• [Instructions for the task] Rewrite every item below, substituting "screen capture" for each occurrence of "screenshot" and leaving all other text unchanged. Omit the pictures from your output.

[Element lookup items]
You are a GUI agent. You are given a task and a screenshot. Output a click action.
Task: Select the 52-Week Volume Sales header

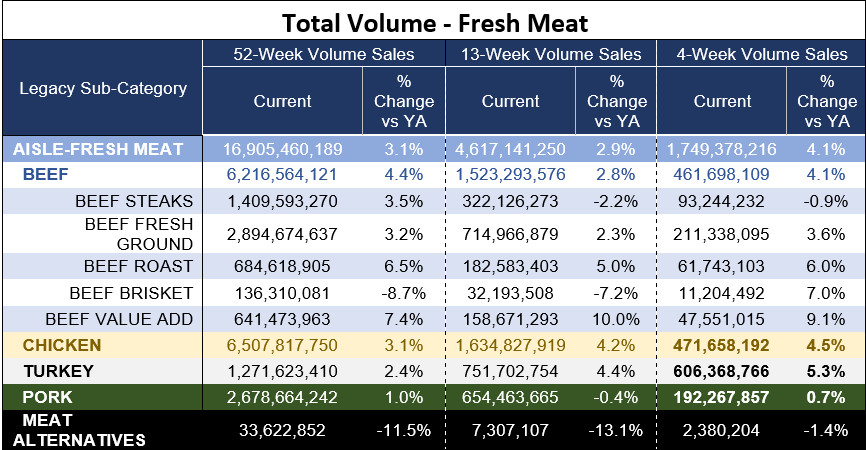pos(324,54)
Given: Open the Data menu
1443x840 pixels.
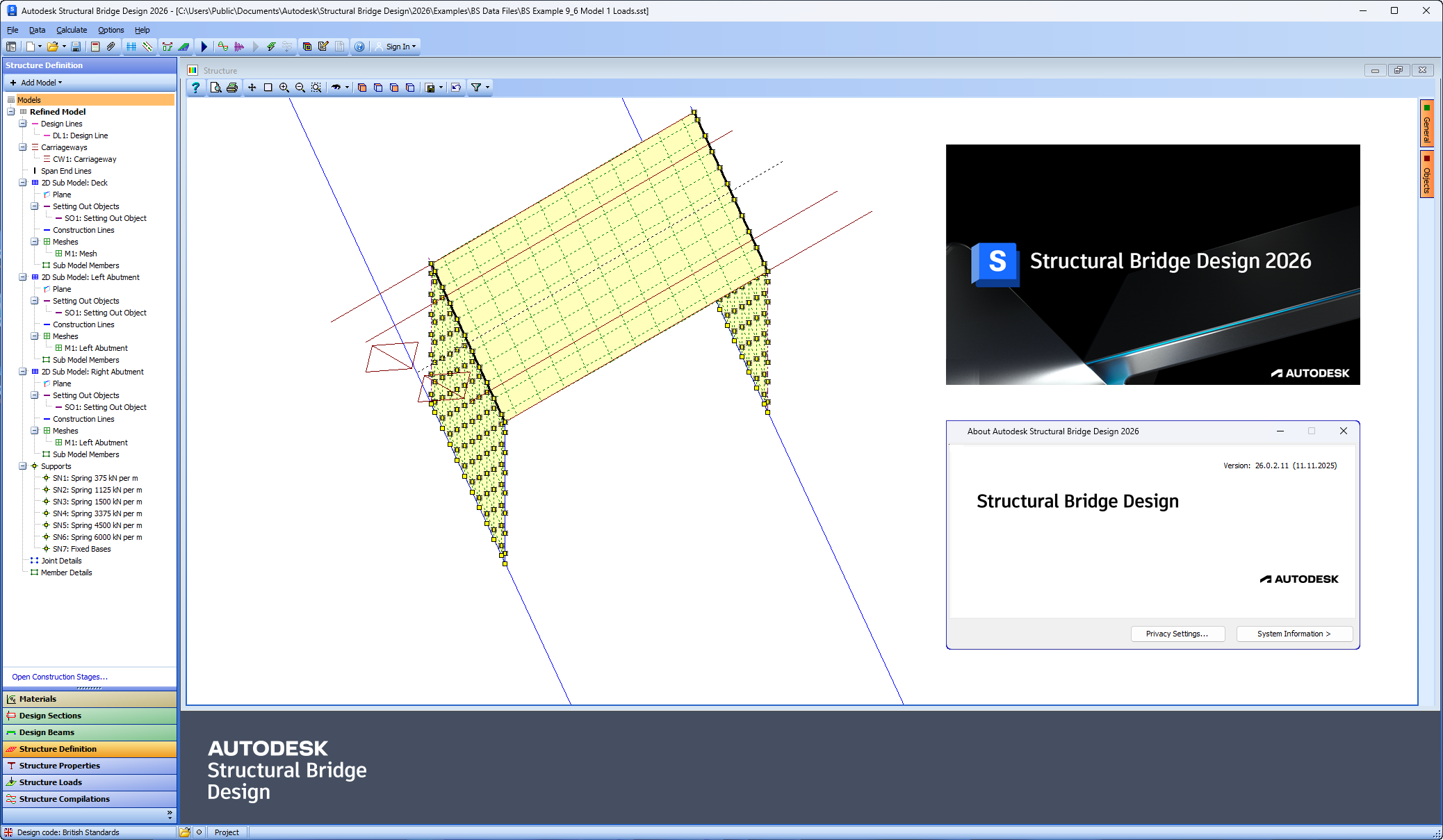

• [Expected output]
You are a GUI agent. You are given a task and a screen capture. Output a click action.
Task: Select the 52-Week Volume Sales header

pos(324,54)
Given: Open the Data menu
1443x840 pixels.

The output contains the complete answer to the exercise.